> **The input**
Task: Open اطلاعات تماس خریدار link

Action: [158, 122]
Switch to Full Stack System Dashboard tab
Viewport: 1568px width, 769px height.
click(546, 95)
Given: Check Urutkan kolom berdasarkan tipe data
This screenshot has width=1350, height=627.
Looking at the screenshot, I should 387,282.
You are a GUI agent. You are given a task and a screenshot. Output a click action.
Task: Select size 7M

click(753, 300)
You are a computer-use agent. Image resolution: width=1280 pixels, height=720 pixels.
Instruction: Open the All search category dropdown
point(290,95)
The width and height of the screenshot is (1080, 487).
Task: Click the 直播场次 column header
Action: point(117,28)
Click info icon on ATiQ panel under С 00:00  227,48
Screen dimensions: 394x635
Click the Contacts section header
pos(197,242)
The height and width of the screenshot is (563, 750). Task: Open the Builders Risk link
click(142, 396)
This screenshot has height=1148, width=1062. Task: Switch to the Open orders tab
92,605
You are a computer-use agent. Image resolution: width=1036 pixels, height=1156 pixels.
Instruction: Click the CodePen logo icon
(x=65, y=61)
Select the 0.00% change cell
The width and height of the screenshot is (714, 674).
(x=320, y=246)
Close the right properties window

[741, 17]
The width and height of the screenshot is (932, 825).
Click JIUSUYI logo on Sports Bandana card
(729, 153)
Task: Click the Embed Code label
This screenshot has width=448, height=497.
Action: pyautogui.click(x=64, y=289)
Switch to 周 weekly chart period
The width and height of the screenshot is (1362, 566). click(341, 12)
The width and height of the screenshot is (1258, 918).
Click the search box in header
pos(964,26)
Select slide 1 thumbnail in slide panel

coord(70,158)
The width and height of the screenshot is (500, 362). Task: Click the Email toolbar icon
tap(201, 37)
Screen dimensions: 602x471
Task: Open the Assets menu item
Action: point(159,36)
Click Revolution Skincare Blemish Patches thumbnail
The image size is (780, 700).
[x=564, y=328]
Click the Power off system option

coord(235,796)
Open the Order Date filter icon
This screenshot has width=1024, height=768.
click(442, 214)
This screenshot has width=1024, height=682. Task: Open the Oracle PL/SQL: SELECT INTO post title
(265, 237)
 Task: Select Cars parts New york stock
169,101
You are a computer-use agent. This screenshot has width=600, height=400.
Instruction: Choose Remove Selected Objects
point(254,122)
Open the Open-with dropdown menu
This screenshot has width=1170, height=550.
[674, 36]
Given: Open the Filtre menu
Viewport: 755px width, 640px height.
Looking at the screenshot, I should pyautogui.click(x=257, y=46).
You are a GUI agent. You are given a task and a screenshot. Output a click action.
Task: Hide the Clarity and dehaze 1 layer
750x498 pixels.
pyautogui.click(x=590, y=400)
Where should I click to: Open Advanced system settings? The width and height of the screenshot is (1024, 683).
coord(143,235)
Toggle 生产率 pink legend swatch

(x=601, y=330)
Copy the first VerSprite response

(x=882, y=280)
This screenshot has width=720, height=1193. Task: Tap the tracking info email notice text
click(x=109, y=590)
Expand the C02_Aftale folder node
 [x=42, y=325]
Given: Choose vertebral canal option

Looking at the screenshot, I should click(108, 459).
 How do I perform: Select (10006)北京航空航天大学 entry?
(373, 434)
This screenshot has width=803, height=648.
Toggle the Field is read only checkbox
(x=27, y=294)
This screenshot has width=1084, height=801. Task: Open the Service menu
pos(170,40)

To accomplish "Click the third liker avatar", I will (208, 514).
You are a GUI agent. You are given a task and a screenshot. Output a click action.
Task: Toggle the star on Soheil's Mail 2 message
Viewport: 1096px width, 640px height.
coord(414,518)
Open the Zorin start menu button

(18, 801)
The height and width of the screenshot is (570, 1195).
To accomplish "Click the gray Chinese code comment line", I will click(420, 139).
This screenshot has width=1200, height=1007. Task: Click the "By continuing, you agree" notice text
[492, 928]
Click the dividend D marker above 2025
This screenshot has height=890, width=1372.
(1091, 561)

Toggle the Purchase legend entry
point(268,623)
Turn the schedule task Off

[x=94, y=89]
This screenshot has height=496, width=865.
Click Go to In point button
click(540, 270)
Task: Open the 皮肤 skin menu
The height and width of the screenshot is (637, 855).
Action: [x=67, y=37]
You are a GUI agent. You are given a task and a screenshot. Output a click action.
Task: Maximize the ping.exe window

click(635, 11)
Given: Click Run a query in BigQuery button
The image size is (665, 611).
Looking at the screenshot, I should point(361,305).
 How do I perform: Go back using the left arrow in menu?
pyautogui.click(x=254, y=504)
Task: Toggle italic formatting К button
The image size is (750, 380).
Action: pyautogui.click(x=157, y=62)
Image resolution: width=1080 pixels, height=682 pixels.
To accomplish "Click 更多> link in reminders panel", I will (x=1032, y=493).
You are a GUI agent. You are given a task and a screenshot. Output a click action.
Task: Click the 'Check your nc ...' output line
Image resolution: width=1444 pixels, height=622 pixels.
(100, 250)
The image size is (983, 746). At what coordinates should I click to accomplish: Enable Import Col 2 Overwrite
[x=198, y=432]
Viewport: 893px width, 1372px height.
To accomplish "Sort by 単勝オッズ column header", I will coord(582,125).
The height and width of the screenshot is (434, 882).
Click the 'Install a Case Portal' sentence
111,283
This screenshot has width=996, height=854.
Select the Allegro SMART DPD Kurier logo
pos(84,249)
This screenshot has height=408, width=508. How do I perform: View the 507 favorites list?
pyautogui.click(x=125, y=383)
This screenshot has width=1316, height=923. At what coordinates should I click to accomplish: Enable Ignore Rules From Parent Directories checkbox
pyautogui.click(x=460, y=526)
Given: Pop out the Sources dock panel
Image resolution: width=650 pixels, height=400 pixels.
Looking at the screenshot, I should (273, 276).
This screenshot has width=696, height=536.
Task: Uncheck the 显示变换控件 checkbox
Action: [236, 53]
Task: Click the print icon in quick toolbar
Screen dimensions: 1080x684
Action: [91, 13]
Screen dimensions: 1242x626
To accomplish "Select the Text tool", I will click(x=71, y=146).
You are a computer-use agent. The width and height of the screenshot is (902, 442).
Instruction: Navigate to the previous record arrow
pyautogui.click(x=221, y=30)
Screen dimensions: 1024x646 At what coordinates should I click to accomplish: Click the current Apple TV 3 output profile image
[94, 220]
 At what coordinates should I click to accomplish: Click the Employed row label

> **Activity**
Give back the data above exactly, so that every line matches.

> **Solution to the problem**
Task: Open اطلاعات تماس خریدار link

Action: [158, 122]
Switch to Full Stack System Dashboard tab
Viewport: 1568px width, 769px height.
click(546, 95)
Given: Check Urutkan kolom berdasarkan tipe data
This screenshot has width=1350, height=627.
Looking at the screenshot, I should 387,282.
You are a GUI agent. You are given a task and a screenshot. Output a click action.
Task: Select size 7M

click(753, 300)
You are a computer-use agent. Image resolution: width=1280 pixels, height=720 pixels.
Instruction: Open the All search category dropdown
point(290,95)
The width and height of the screenshot is (1080, 487).
Task: Click the 直播场次 column header
Action: point(117,28)
Click info icon on ATiQ panel under С 00:00  227,48
Screen dimensions: 394x635
Click the Contacts section header
pos(197,242)
The height and width of the screenshot is (563, 750). Task: Open the Builders Risk link
click(142, 396)
This screenshot has height=1148, width=1062. Task: Switch to the Open orders tab
92,605
You are a computer-use agent. Image resolution: width=1036 pixels, height=1156 pixels.
Instruction: Click the CodePen logo icon
(x=65, y=61)
Select the 0.00% change cell
The width and height of the screenshot is (714, 674).
(x=320, y=246)
Close the right properties window

[741, 17]
The width and height of the screenshot is (932, 825).
Click JIUSUYI logo on Sports Bandana card
(729, 153)
Task: Click the Embed Code label
This screenshot has width=448, height=497.
Action: pyautogui.click(x=64, y=289)
Switch to 周 weekly chart period
The width and height of the screenshot is (1362, 566). click(341, 12)
The width and height of the screenshot is (1258, 918).
Click the search box in header
pos(964,26)
Select slide 1 thumbnail in slide panel

coord(70,158)
The width and height of the screenshot is (500, 362). Task: Click the Email toolbar icon
tap(201, 37)
Screen dimensions: 602x471
Task: Open the Assets menu item
Action: point(159,36)
Click Revolution Skincare Blemish Patches thumbnail
The image size is (780, 700).
[x=564, y=328]
Click the Power off system option

coord(235,796)
Open the Order Date filter icon
This screenshot has width=1024, height=768.
click(442, 214)
This screenshot has width=1024, height=682. Task: Open the Oracle PL/SQL: SELECT INTO post title
(265, 237)
 Task: Select Cars parts New york stock
169,101
You are a computer-use agent. This screenshot has width=600, height=400.
Instruction: Choose Remove Selected Objects
point(254,122)
Open the Open-with dropdown menu
This screenshot has width=1170, height=550.
[674, 36]
Given: Open the Filtre menu
Viewport: 755px width, 640px height.
Looking at the screenshot, I should pyautogui.click(x=257, y=46).
You are a GUI agent. You are given a task and a screenshot. Output a click action.
Task: Hide the Clarity and dehaze 1 layer
750x498 pixels.
pyautogui.click(x=590, y=400)
Where should I click to: Open Advanced system settings? The width and height of the screenshot is (1024, 683).
coord(143,235)
Toggle 生产率 pink legend swatch

(x=601, y=330)
Copy the first VerSprite response

(x=882, y=280)
This screenshot has width=720, height=1193. Task: Tap the tracking info email notice text
click(x=109, y=590)
Expand the C02_Aftale folder node
 [x=42, y=325]
Given: Choose vertebral canal option

Looking at the screenshot, I should click(108, 459).
 How do I perform: Select (10006)北京航空航天大学 entry?
(373, 434)
This screenshot has width=803, height=648.
Toggle the Field is read only checkbox
(x=27, y=294)
This screenshot has width=1084, height=801. Task: Open the Service menu
pos(170,40)

To accomplish "Click the third liker avatar", I will (208, 514).
You are a GUI agent. You are given a task and a screenshot. Output a click action.
Task: Toggle the star on Soheil's Mail 2 message
Viewport: 1096px width, 640px height.
coord(414,518)
Open the Zorin start menu button

(18, 801)
The height and width of the screenshot is (570, 1195).
To accomplish "Click the gray Chinese code comment line", I will click(420, 139).
This screenshot has width=1200, height=1007. Task: Click the "By continuing, you agree" notice text
[492, 928]
Click the dividend D marker above 2025
This screenshot has height=890, width=1372.
(1091, 561)

Toggle the Purchase legend entry
point(268,623)
Turn the schedule task Off

[x=94, y=89]
This screenshot has height=496, width=865.
Click Go to In point button
click(540, 270)
Task: Open the 皮肤 skin menu
The height and width of the screenshot is (637, 855).
Action: [x=67, y=37]
You are a GUI agent. You are given a task and a screenshot. Output a click action.
Task: Maximize the ping.exe window

click(635, 11)
Given: Click Run a query in BigQuery button
The image size is (665, 611).
Looking at the screenshot, I should point(361,305).
 How do I perform: Go back using the left arrow in menu?
pyautogui.click(x=254, y=504)
Task: Toggle italic formatting К button
The image size is (750, 380).
Action: pyautogui.click(x=157, y=62)
Image resolution: width=1080 pixels, height=682 pixels.
To accomplish "Click 更多> link in reminders panel", I will (x=1032, y=493).
You are a GUI agent. You are given a task and a screenshot. Output a click action.
Task: Click the 'Check your nc ...' output line
Image resolution: width=1444 pixels, height=622 pixels.
(100, 250)
The image size is (983, 746). At what coordinates should I click to accomplish: Enable Import Col 2 Overwrite
[x=198, y=432]
Viewport: 893px width, 1372px height.
To accomplish "Sort by 単勝オッズ column header", I will coord(582,125).
The height and width of the screenshot is (434, 882).
Click the 'Install a Case Portal' sentence
111,283
This screenshot has width=996, height=854.
Select the Allegro SMART DPD Kurier logo
pos(84,249)
This screenshot has height=408, width=508. How do I perform: View the 507 favorites list?
pyautogui.click(x=125, y=383)
This screenshot has width=1316, height=923. At what coordinates should I click to accomplish: Enable Ignore Rules From Parent Directories checkbox
pyautogui.click(x=460, y=526)
Given: Pop out the Sources dock panel
Image resolution: width=650 pixels, height=400 pixels.
Looking at the screenshot, I should (273, 276).
This screenshot has width=696, height=536.
Task: Uncheck the 显示变换控件 checkbox
Action: [236, 53]
Task: Click the print icon in quick toolbar
Screen dimensions: 1080x684
Action: [91, 13]
Screen dimensions: 1242x626
To accomplish "Select the Text tool", I will click(x=71, y=146).
You are a computer-use agent. The width and height of the screenshot is (902, 442).
Instruction: Navigate to the previous record arrow
pyautogui.click(x=221, y=30)
Screen dimensions: 1024x646 At what coordinates should I click to accomplish: Click the current Apple TV 3 output profile image
[94, 220]
 At what coordinates should I click to accomplish: Click the Employed row label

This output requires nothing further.